Google revealed recently that it paid out a total of $3.4 million for flaws reported in 2018 by researchers through its Vulnerability Reward Program (VRP).
The $3.4 million was awarded for 1,319 reports submitted by 317 researchers from 78 countries. The largest single reward was $41,000 and $181,000 were donated to charity, the company said.
According to the Internet giant, it awarded $1.7 million for flaws affecting the Android mobile operating system and the Chrome web browser. The total paid out since the launch of the VRP in 2010 has reached $15 million.
In comparison, Google paid out a total of $2.9 million in 2017 – roughly $2.2 million for Chrome and Android weaknesses – and the single biggest reward was $112,500.
One of the researchers whose work has been highlighted by Google is 19-year-old Ezequiel Pereira from Uruguay. Pereira discovered a remote code execution vulnerability that provided remote access to the Google Cloud Platform console.
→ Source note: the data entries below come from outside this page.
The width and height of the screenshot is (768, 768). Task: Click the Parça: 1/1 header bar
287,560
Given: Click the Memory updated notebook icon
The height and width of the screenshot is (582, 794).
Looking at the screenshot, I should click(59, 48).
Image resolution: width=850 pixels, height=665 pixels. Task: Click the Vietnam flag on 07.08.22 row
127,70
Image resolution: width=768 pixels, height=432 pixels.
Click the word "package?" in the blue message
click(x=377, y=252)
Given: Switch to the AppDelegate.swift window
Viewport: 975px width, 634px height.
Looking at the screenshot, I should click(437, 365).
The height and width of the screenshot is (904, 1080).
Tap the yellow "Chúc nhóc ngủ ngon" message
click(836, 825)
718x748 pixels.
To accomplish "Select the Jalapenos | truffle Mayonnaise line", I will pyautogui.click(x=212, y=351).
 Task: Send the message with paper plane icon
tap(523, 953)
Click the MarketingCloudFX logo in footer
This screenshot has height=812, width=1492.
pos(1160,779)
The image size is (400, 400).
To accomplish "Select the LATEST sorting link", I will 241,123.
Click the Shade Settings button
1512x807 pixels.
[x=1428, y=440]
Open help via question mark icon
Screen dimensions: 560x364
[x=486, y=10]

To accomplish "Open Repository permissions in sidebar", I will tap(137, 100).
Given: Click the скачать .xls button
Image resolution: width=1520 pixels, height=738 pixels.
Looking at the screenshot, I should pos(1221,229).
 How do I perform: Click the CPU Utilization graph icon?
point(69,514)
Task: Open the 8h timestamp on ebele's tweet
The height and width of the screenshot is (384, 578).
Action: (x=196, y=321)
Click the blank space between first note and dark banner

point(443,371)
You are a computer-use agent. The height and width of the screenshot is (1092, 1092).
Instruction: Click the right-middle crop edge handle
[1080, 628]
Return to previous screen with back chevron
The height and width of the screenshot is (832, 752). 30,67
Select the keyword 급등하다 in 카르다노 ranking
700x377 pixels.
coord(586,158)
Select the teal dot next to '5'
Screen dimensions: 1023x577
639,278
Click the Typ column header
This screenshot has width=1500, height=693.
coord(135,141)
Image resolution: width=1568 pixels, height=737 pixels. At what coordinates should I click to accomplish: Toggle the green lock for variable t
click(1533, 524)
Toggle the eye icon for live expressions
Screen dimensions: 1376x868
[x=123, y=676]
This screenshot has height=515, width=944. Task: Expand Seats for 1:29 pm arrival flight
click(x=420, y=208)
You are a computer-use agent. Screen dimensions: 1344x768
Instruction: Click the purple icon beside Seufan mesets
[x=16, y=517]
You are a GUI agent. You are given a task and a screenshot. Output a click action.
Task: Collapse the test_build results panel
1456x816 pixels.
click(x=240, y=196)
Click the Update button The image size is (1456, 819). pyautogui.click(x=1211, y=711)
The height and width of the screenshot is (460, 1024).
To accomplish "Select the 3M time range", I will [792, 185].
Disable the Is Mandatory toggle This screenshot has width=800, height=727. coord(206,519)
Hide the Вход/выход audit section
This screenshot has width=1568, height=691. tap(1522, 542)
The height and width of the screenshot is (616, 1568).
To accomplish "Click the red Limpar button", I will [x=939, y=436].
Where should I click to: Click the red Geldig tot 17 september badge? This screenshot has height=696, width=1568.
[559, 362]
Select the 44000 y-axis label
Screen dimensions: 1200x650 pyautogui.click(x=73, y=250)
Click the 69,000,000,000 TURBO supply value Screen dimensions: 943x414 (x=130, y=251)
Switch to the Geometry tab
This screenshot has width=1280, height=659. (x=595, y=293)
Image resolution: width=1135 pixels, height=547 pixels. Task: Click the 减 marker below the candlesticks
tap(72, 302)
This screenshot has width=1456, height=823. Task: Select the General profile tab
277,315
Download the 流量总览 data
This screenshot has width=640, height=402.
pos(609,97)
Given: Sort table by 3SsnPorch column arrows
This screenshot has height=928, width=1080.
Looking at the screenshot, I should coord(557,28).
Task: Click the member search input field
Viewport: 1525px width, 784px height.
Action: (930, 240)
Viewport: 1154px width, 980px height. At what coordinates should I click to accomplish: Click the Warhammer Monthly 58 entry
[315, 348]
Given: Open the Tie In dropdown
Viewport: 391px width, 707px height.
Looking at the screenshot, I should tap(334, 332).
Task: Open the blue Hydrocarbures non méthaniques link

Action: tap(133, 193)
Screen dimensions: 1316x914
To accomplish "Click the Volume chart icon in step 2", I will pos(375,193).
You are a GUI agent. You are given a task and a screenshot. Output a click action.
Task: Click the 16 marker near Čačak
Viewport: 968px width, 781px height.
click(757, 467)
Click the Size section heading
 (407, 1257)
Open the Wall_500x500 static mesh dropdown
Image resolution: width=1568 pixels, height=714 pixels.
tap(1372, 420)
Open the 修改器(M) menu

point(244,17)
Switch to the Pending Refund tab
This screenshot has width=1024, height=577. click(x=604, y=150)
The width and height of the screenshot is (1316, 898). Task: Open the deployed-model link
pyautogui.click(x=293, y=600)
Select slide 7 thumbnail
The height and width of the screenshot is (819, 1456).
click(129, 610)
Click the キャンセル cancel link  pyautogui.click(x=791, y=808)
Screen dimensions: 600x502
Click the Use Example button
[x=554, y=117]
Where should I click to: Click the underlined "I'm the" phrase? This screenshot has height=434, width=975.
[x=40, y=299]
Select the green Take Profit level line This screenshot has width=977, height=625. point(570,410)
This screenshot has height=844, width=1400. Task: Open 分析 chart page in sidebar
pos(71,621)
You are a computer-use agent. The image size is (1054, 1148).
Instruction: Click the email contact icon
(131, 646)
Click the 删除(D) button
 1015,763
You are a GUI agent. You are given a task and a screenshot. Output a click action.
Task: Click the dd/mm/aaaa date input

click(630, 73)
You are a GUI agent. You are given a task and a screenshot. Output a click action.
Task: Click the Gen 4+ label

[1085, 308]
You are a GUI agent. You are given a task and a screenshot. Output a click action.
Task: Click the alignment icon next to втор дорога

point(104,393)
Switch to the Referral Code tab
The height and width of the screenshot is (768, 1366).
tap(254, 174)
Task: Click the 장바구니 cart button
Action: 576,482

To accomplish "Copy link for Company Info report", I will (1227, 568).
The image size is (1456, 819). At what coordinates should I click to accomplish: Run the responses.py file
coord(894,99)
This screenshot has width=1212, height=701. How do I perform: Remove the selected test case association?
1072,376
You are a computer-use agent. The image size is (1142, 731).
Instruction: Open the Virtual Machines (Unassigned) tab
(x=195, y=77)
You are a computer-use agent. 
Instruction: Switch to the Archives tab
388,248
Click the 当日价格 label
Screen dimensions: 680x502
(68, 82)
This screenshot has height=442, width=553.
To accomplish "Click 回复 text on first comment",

This and other flaws he reported in the first months of 2018 earned the expert over $36,000.
“Tomasz Bojarski from Poland discovered a bug related to Cross-site scripting (XSS), a type of security bug that can allow an attacker to change the behavior or appearance of a website, steal private data or perform actions on behalf of someone else. Tomasz was last year’s top bug hunter and used his reward money to open a lodge and restaurant,” Google said in a blog post. “After Dzmitry Lukyanenka, a researcher from Minsk, Belarus, lost his job, he began bug-hunting full-time and became part of our VRP grants program, which provides financial support for prolific bug-hunters over time.”
The company has also announced the winners of its Security and Privacy Research Awards, a project whose goal is to recognize the contributions made by security and privacy experts in academia. Seven experts have been declared winners for 2018 and their universities will receive financial contributions totaling over half a million dollars.
Google announced a few months ago that its bug bounty program had been expanded to include techniques that can be used to bypass the company’s abuse detection systems. The rewards for these types of reports are up to $5,000.